**Assigned task:**
Copy the lines exactly as they appear, starting with the first line of the records and ending with the line that contains "Given: Expand Ведомость ресурсов по разделу 1".

Stored items from a collection:
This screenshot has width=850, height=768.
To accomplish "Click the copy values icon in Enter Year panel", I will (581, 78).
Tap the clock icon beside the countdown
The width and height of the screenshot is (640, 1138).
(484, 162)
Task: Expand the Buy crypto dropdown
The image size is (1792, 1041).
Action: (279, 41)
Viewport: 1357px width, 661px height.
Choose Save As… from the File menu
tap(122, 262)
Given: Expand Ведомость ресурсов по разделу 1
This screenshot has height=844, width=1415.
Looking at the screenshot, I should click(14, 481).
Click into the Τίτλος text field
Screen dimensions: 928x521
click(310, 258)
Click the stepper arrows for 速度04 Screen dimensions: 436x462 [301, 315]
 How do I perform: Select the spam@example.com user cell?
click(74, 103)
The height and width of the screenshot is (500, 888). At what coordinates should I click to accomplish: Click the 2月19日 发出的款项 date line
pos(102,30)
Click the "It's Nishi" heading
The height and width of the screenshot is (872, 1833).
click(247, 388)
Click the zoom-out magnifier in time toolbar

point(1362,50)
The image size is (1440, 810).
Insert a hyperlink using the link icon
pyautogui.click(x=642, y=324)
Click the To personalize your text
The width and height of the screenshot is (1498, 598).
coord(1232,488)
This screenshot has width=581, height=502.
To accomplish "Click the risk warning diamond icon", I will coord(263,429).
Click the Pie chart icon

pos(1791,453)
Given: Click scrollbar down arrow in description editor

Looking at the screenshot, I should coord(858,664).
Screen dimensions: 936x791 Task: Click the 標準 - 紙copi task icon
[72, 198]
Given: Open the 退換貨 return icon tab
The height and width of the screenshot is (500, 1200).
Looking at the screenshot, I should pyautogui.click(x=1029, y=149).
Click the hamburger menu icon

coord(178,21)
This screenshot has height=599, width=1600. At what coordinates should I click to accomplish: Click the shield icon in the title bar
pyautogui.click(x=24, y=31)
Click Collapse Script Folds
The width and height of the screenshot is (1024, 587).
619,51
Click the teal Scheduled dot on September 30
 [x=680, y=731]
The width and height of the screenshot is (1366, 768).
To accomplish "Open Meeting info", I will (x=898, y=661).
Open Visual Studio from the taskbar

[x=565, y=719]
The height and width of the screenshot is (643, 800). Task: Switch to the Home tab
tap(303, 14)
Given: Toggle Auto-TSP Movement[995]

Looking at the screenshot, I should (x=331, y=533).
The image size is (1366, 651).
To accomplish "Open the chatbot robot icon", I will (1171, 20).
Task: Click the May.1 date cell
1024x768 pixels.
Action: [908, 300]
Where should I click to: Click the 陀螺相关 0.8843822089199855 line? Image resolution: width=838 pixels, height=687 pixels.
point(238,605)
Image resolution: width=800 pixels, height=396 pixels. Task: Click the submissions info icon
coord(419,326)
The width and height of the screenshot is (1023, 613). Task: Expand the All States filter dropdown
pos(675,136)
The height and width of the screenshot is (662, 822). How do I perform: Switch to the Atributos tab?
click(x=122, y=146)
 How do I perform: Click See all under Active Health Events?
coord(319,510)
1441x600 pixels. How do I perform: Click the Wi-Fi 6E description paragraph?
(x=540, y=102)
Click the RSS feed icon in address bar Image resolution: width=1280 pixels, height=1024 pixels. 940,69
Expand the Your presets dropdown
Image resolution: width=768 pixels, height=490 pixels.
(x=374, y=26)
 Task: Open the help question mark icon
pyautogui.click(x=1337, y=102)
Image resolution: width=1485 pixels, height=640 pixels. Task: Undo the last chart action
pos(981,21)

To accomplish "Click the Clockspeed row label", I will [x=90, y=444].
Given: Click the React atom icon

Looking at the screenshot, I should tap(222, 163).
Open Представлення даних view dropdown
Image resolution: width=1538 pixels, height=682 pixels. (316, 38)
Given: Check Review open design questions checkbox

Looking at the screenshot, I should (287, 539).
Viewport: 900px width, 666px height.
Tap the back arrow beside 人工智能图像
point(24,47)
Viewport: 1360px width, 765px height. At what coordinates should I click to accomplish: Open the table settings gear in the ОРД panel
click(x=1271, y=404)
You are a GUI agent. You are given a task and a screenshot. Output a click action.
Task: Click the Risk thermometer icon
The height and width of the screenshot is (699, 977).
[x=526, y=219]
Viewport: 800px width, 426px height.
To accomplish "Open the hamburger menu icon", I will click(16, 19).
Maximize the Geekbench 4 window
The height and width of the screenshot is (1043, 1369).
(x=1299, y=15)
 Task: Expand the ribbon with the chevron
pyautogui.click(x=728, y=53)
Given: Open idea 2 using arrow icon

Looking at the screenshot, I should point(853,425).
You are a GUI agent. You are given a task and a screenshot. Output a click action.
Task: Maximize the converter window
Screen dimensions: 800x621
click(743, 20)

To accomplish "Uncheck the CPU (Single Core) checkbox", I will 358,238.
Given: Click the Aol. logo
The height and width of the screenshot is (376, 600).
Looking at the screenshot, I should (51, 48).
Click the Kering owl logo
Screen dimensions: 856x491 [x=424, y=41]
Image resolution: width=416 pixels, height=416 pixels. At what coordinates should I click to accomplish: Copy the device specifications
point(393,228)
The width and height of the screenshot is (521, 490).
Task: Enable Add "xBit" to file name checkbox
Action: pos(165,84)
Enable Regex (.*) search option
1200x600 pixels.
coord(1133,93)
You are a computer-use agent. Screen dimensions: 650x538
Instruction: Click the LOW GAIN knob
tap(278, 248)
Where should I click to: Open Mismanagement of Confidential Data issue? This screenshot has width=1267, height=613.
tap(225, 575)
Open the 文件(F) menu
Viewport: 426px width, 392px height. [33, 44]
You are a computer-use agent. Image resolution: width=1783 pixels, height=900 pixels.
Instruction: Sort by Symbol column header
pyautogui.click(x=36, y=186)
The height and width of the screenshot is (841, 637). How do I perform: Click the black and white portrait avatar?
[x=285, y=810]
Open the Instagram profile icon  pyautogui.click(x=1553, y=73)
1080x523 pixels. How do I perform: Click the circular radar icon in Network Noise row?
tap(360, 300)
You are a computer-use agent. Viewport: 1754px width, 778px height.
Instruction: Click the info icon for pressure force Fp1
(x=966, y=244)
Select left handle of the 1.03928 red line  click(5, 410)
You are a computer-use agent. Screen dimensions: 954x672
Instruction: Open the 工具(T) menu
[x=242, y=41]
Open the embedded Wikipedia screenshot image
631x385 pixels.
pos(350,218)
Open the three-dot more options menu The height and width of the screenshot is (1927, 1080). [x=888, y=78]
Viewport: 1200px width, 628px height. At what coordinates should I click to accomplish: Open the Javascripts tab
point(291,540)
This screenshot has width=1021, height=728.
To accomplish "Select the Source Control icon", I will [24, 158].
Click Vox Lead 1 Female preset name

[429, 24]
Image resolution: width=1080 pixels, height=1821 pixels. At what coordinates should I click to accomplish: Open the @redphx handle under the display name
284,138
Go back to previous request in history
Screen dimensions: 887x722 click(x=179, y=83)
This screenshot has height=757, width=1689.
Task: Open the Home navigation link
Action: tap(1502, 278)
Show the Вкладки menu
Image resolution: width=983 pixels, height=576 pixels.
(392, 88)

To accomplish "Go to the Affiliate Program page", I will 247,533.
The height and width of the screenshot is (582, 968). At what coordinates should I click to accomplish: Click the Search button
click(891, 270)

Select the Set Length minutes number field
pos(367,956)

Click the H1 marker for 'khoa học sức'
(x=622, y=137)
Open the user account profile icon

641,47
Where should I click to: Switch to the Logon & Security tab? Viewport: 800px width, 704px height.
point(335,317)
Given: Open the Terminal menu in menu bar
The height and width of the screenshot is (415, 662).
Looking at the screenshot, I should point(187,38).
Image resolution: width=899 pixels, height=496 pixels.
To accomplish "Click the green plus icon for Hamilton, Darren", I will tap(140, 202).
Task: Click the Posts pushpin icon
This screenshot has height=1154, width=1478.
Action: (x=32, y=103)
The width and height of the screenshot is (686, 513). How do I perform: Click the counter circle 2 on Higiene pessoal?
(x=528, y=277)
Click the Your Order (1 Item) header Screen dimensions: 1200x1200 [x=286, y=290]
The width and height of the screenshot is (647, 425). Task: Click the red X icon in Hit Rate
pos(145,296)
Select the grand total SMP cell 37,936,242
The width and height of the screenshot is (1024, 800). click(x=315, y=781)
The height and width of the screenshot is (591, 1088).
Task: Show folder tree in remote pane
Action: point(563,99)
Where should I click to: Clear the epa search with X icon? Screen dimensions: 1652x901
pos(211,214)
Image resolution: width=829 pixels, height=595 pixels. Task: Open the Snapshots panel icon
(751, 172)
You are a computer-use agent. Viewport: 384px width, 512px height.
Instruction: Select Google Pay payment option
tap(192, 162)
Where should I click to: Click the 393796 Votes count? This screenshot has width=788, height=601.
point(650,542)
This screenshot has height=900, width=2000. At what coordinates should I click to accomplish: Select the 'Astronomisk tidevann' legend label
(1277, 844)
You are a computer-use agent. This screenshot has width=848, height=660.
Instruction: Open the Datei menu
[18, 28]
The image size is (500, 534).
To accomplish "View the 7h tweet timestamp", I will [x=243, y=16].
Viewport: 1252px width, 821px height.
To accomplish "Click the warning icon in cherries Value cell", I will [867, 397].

**Expected answer:**
This screenshot has width=850, height=768.
To accomplish "Click the copy values icon in Enter Year panel", I will (581, 78).
Tap the clock icon beside the countdown
The width and height of the screenshot is (640, 1138).
(484, 162)
Task: Expand the Buy crypto dropdown
The image size is (1792, 1041).
Action: (279, 41)
Viewport: 1357px width, 661px height.
Choose Save As… from the File menu
tap(122, 262)
Given: Expand Ведомость ресурсов по разделу 1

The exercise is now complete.